GWÖ: Neues Label für Nachhaltigkeit
Wie ökologisch und fair arbeitet ein Unternehmen wirklich? Ein neues Siegel soll jetzt Verbrauchern am Regal als Orientierung dienen. Die Gemeinwohl-Ökonomie (GWÖ) führt das EconGood-Label ein. Ziel ist es, die sozialen, ökologischen und ethischen Auswirkungen zu bemessen, zu bewerten und zu vergleichen, die Unternehmen mit ihrem Handeln verursachen. Als Pilot-Unternehmen mit dabei sind unter anderem Voelkel und Tress Lebensmittel.
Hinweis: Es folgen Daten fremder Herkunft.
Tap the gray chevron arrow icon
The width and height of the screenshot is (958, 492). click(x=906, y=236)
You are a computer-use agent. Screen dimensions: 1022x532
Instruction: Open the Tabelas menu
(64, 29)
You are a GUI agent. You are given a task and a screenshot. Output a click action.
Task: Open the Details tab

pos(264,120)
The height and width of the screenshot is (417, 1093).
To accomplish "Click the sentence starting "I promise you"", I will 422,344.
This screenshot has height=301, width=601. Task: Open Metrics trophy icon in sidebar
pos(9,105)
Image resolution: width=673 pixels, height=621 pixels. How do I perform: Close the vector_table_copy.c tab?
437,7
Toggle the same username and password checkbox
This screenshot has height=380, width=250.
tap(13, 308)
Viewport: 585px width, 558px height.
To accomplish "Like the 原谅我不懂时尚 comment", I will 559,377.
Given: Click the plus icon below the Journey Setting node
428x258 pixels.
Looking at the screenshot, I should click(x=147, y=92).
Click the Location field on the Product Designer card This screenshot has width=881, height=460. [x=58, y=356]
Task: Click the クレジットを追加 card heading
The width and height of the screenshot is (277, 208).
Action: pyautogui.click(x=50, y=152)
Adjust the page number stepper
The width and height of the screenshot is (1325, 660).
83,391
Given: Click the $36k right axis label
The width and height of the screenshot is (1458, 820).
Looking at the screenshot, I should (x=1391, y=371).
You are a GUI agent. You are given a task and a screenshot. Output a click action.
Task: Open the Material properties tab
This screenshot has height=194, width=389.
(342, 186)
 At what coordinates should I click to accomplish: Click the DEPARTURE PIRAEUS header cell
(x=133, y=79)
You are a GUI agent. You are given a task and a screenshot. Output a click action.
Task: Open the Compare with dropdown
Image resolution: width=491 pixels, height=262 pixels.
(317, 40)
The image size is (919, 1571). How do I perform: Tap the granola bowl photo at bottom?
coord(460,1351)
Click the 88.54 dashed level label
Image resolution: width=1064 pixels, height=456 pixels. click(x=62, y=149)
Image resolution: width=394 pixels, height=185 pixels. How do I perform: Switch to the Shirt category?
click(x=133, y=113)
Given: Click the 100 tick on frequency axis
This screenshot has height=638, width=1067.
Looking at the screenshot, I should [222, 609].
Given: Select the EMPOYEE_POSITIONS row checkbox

Voraussetzung zur Teilnahme ist die Durchführung einer GWÖ-Bilanz. Das Label nutzt einen QR-Code, der direkt auf die online einsehbaren Ergebnisse der GWÖ-Bilanz führt. Kunden im Supermarkt sollen sich so am Regal dafür entscheiden können, ein Produkt von einem Hersteller zu kaufen, das Menschen entlang seiner Lieferkette fair behandelt und die Umwelt möglichst wenig belastet. Die GWÖ-Bewegung will auf diese Weise erreichen, dass der Gesetzgeber das quantitative Ergebnis der GWÖ-Bilanz oder anderer vergleichbarer Berichtswerke als Basis nimmt, um gemeinwohlorientierte Leistungen mit finanziellen Anreizen zu versehen – wie Steuererleichterungen, die Bevorzugung bei Ausschreibungen der öffentlichen Hand oder günstigere Kredite.